Both Arizona and Comer have duly made the objection that Blodgett requires. This case cries out for a writ of mandamus.


The shackling concern cited by the majority is illusory. Comer's sentencing occurred in front of a judge, not a jury. Thus, the prejudicial aspects of shackling that might be of concern in a jury proceeding were not present. Furthermore, to the extent the court thinks the issue was governed by
the Supreme Court's recent decision in Deck v. Missouri, a claim about shackling during a sentencing hearing would at a minimum certainly not be cognizable on federal habeas because it would be a "new rule" not retroactive to Comer's case under Teague v. Lane.

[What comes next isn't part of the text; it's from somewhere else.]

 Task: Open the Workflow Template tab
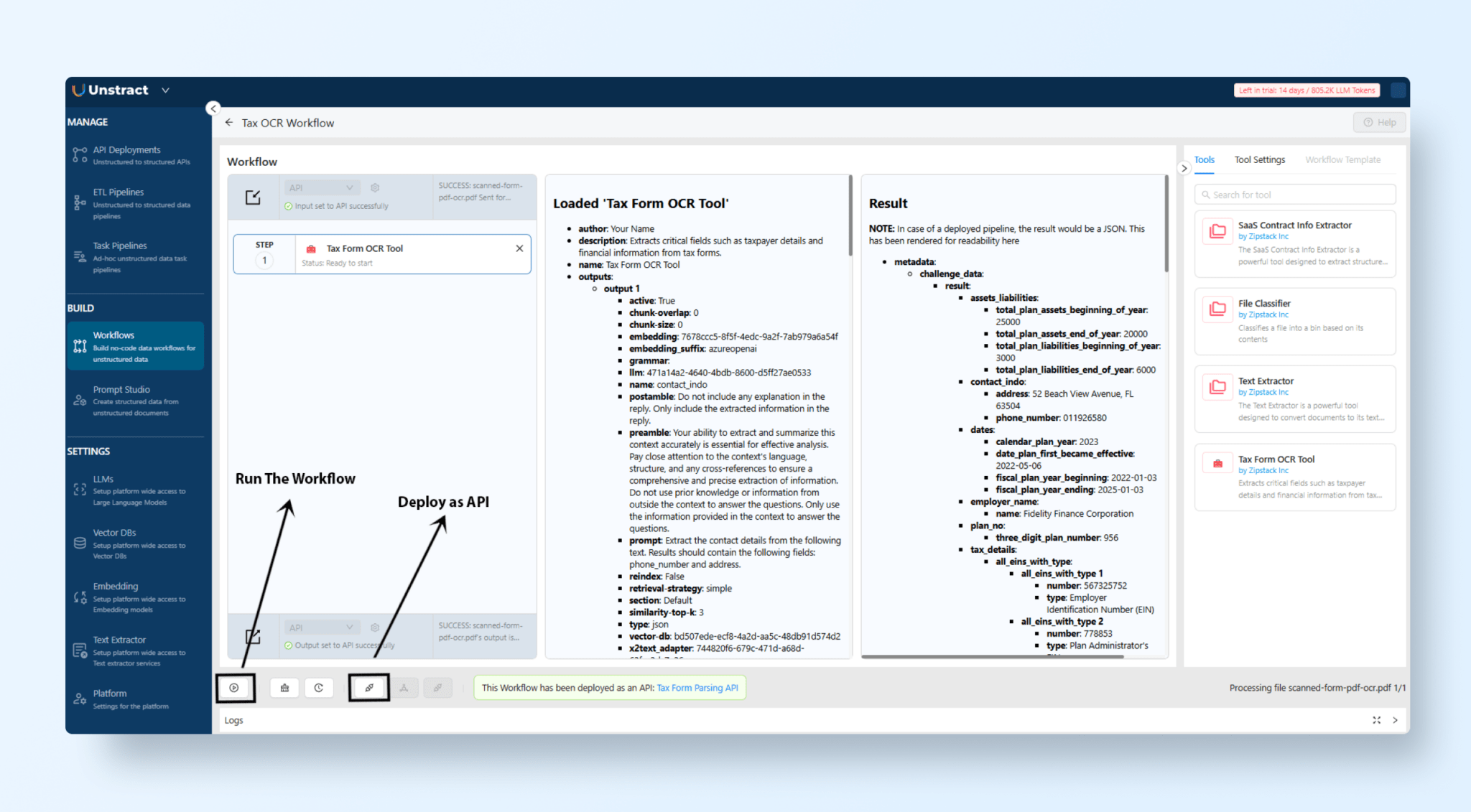click(1343, 159)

Of course, more troubling is the failure of the court to follow its own previous language in its prior Comer opinion: In Comer v. Stewart, 215 F.3d 910 (9th Cir. 2000) Judge Ferguson wrote that “[a]lthough Mr. Comer’s appeal raises serious questions about the constitutionality of his conviction and sentence, we must first decide the instant motions to dismiss the appeal.” Id. at 912. This language now rings pretty hollow, since the court is not dealing with Comer's desire to end its litigation. The court's failure to deal with the threshold issue of Comer's waiver of further proceedings and the relative meritlessness of the Due Process concern cited by the majority(although that should be irrelevant) both counsel in favor of going to SCOTUS as Judge Rymer's citation of Blodgett suggests.

Speaking of ringing hollow, didn't some Ninth Circuit judges tell us that Kevin Cooper's bogus innocence claims could be speedily resolved? It's been years.

"Since Cooper's guilt can be quickly and definitively determined by means of a simple test, there is no reason not to have it performed prior to his execution." Cooper v. Woodford, 357 F.3d 1054 (CA9 Feb. 9, 2004) (Silverman, J., concurring in part and dissenting in part).

And federal courts are working at breakneck speed to resolve lethal injection claims too.